TASK LIST >>
1. Translate the following sentence from the passage on specialization and markets into Spanish: "Study up on the field that you're involved in."
2. Carry the discussion of specialization and markets forward from its final sentence, keeping its tone and subject.

SOURCE EXCERPT >>

begin

Jul

19

 Jack Barnaby, the best rackets coach, never learned how to string rackets. He wanted to be a coach and mentor for the boys and not a stringer. My friend Larry Abrams decided not to let others buy his time but to do something he loves every day and became an investor. I don't know how tanki works or other computer games so I can't discuss it with Aubrey when he calls each day to talk about tanki. So I can talk to him about other important things. Life is short. Do what you love. Try to realize the things that you're best suited to do. How does this apply to markets? Don't take flyers in things that you don't know about. Study up on the field that you're involved in. Don't listen to experts?

Vince Fulco writes: 

One excellent lesson I learned from the Chair after too much time on the sellside was shut off the media message almost entirely. In most instances, they highlight/profile those who are available and especially with a sharp witted sound bite. Neither of which makes for successful speculation.

Anatoly Veltman writes:

So true. Specialization, niche, is what scores big. Anyone achieving monopoly/oligopoly is real — just try to hold on to it!

On a parallel subject, the greatest coups in marketing history were by leaders who cultivated a whole new consumer culture. Ford, Gates, Jobs, Zuckerberg, Dimon…who else comes to mind?

end

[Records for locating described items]
begin

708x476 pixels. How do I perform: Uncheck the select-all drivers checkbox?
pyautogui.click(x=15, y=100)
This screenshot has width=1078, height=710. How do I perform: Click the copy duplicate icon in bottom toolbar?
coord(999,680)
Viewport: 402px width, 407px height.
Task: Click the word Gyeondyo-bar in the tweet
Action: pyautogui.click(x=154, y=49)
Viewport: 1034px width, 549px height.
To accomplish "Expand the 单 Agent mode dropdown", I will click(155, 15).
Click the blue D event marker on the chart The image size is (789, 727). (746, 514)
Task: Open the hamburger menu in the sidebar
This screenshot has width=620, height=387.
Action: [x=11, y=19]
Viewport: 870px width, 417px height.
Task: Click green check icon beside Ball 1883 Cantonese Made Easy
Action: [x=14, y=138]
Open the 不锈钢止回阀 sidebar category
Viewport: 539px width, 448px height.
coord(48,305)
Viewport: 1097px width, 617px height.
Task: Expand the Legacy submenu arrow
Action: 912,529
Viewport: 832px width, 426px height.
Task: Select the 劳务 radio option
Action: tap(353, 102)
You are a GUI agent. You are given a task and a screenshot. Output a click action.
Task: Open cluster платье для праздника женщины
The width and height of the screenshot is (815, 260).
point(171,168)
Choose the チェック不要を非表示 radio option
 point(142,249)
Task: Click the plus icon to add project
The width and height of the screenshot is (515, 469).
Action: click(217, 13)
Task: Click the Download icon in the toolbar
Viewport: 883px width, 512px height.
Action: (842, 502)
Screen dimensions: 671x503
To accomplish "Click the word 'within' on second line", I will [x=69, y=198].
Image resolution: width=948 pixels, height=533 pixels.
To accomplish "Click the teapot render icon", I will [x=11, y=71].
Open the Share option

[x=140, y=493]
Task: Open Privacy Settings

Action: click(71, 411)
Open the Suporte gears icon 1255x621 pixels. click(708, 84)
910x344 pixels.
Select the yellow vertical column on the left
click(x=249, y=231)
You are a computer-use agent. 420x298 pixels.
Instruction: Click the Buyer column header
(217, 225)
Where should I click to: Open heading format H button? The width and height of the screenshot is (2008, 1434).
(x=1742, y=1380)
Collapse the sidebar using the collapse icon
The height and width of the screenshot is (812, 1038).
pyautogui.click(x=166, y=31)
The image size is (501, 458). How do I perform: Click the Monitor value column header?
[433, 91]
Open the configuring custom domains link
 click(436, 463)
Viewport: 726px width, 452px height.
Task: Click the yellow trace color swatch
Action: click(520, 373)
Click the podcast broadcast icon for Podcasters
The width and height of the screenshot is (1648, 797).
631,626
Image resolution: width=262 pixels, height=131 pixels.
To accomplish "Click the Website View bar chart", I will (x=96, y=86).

end

RESULTS IN ORDER >>
1. Estudie a fondo el campo en el que está involucrado.

2.
Stefan Jovanovich writes:

A minor quibble about Anatoly's earlier comment about people who forged a whole new consumer culture. Ford and Hitler are not people who belong on the list. Ford created a new industrial culture but his "consumers" were as nostalgically retrograde as Dearborn Village. The customers for the Model-T were "country" people who used them as substitutes for mules and horses; the Model T was as mechanically simple as the small motor equipment that was already in use (cream separators, for example) so the farmers themselves could work on them. The car's greatest virtue were its high axles and body; it could navigate the mud of back roads in a way that other cars could not. The automobile consumer culture - automatic starter, changing body styles, pneumatic tires and brakes, dealerships and credit sales - were all invented by people other than Ford. But for Edsel, who managed to persuade his father to adopt some of these innovations, Ford might have failed even before the Depression (by 1940 it was bankrupt but was saved by WW II's war orders, rationing and tax laws which gave the family 6 years' relief from competition). As for Hitler the consumer culture of the Third Reich was even more backward-looking. The most successful industrial country in history was to become an empire of small-holding farmers - like the dairymen of the Bavarian alps. Women were not supposed to work (the most amazing single fact of WW II is that the Germans, unlike the British and Americans and, most of all, the Russians, never had any women doing any war work at all).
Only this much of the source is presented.